Monday, May 14, 2007
Charles Phoenix is something of an LA icon. A baby-boomer who grew-up in Southern California, he makes a living collecting other people’s old photographic slides and showing them at sold-out venues. The result is what he calls “histo-tainment”—a combination of history and entertainment—which he creates by providing an hilarious backstory to each slide.
He opened the Anson Ford Theater’s summer season with his “United States of Charles Phoenix” show on Friday. It had been a while since we’d seen him—plus Tim had never been to the Ford—so we decided to go. To avoid parking in Hollywood, we drove to the Universal Studios metrorail lot where we could catch a shuttle to the theater after dinner.
Food options were pretty slim at the metrorail station, so we set our sights on Universal’s City Walk, about half-mile away atop the infamously steep hill at Lankershim and Cahuenga. We waited 10 minutes for the City Walk tram before our stomachs got the better of us. Surely we could walk there a lot faster than waiting for a ride. What a mistake! Tim charged ahead, leaving me a hundred paces behind. Fifteen minutes later, we stumbled into the first restaurant we saw and asked for massive amounts of water. I had completely lost my appetite.
We made it to the theater just as the pre-show entertainment was about to begin: music by Domenic Cangelosi, organist at the Moonlight Rollerway in Glendale. With slightly more than a thousand seats, the Ford is far more intimate than the nearby Hollywood Bowl, which seats 18,000. It was a beautiful night and the crowd—mostly young hipsters and others (like us) of a certain middle age—was thrilled. Let the festivities begin!
The “world’s greatest hula-hoopist” Mat Plendl opened the show by twirling up to eight hula-hoops around his body while dancing to Gene Krupa’s “Sing, Sing, Sing.” We held our collective breath and screamed with delight at the end. Charles Phoenix then emerged, wearing a thrift-store suit that he had customized with paint and glitter. The audience hooted its approval. Charles was in the midst of introducing a local pseudo-celebrity in the audience, when he was suddenly interrupted by a blond standing and waving her arms at the front of the theater. It was actress Cybill Shepherd. She obviously thought he was about to introduce her, but sat down when it became clear that he was introducing someone else altogether. An awkward Hollywood moment!
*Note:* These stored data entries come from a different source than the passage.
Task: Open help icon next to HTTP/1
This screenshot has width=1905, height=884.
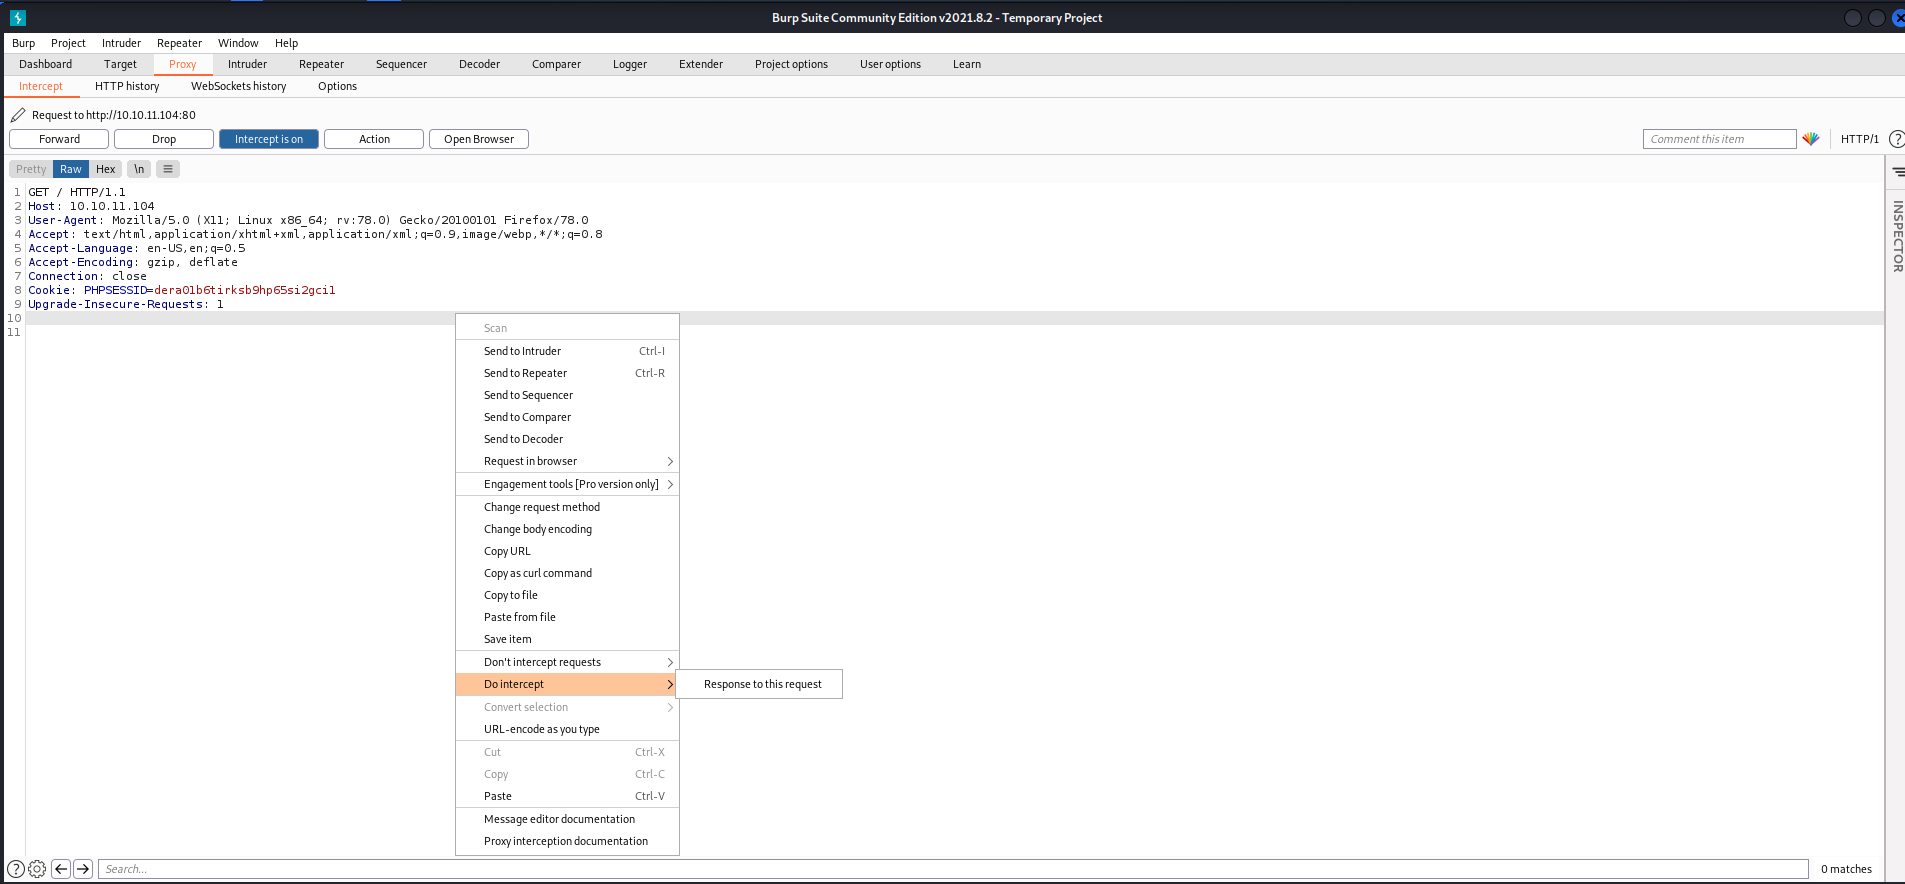Action: [1895, 139]
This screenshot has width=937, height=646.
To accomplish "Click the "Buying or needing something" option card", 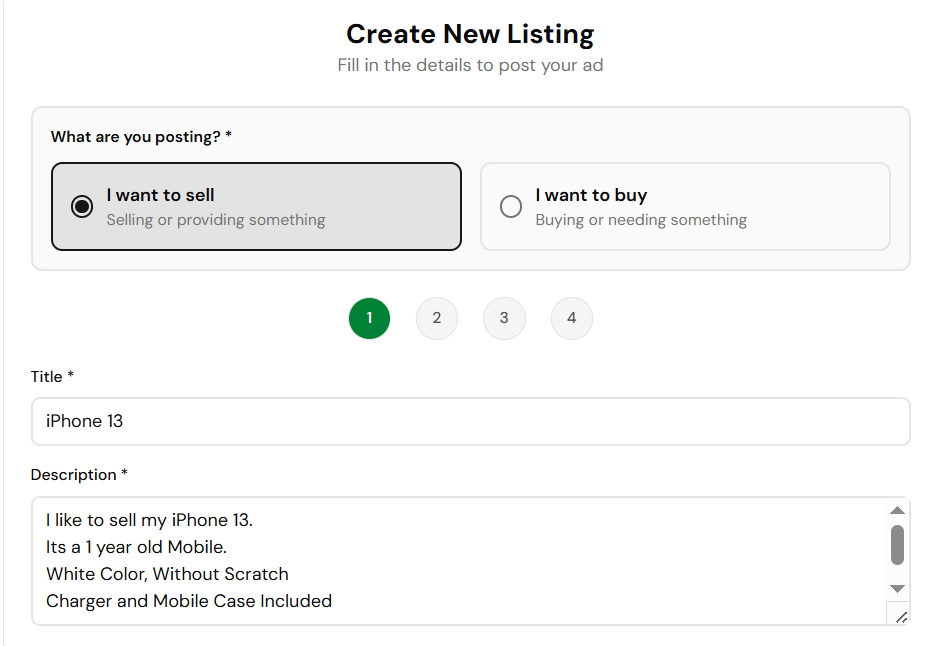I will [685, 207].
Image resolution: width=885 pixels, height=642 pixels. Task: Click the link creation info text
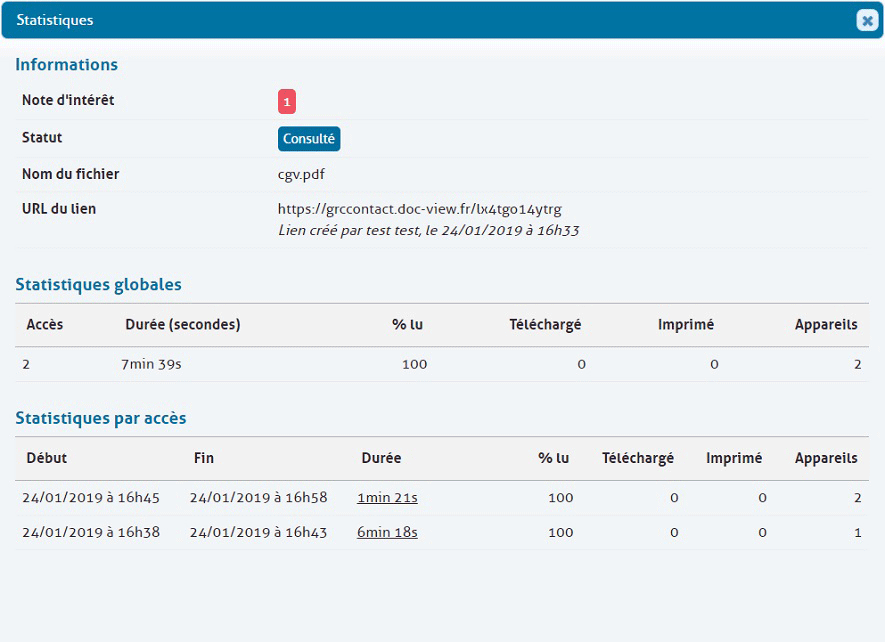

Undaunted, Charles carried on and showed us slides and more slides of families traveling to well-known destinations, like Palm Springs, vintage Las Vegas, Venice Beach, and the wacky Walk-o-Wonders in Columbus, OH. We laughed hysterically at a woman posing in a bra and gorilla mask in the desert and oohed-and-aahed at the space-age monorail zipping above the 1956 Texas state fair.
The show ended with a nostalgic tour of early Disneyland. It was enough to make one weep for happier days. But, instead, we left filled with warm memories and marveling at how lucky we were to grow-up during the wonderful 1950s/60s.